TRY IT
Print this span of the material below exactly: the line with "Task: Enable the 活动主题 checkbox", the line with "1568x784 pixels.", and every line between them, but nothing else.

DATA FOR REVIEW
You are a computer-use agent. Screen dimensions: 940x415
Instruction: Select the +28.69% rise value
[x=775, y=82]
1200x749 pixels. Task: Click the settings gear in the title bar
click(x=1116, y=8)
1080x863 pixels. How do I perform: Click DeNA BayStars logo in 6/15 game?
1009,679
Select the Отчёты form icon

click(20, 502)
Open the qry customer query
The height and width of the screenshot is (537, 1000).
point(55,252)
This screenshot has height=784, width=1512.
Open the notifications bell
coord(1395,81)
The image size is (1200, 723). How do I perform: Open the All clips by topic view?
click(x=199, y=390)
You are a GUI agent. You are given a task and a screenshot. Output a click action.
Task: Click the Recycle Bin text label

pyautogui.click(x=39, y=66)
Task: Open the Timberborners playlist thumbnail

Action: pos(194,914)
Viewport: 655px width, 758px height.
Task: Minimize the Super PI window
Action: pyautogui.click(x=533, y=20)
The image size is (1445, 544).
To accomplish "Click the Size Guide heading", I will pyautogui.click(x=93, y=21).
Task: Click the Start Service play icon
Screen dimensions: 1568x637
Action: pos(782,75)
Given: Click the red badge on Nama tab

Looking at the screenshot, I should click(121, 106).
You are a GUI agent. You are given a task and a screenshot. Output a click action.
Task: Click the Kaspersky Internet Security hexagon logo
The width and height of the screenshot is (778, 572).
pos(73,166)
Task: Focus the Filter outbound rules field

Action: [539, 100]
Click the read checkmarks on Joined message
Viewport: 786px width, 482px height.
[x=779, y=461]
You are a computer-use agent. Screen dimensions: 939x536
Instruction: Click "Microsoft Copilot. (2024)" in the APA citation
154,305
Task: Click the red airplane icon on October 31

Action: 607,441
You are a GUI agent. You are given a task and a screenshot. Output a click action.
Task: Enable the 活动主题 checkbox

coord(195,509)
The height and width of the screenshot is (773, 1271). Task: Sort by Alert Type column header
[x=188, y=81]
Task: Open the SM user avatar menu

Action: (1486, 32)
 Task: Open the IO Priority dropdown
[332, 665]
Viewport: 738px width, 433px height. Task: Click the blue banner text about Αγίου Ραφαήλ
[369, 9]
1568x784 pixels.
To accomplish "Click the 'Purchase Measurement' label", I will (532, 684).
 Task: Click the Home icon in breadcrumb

ANSWER SECTION
Task: Enable the 活动主题 checkbox

coord(195,509)
The height and width of the screenshot is (773, 1271). Task: Sort by Alert Type column header
[x=188, y=81]
Task: Open the SM user avatar menu

Action: (1486, 32)
 Task: Open the IO Priority dropdown
[332, 665]
Viewport: 738px width, 433px height. Task: Click the blue banner text about Αγίου Ραφαήλ
[369, 9]
1568x784 pixels.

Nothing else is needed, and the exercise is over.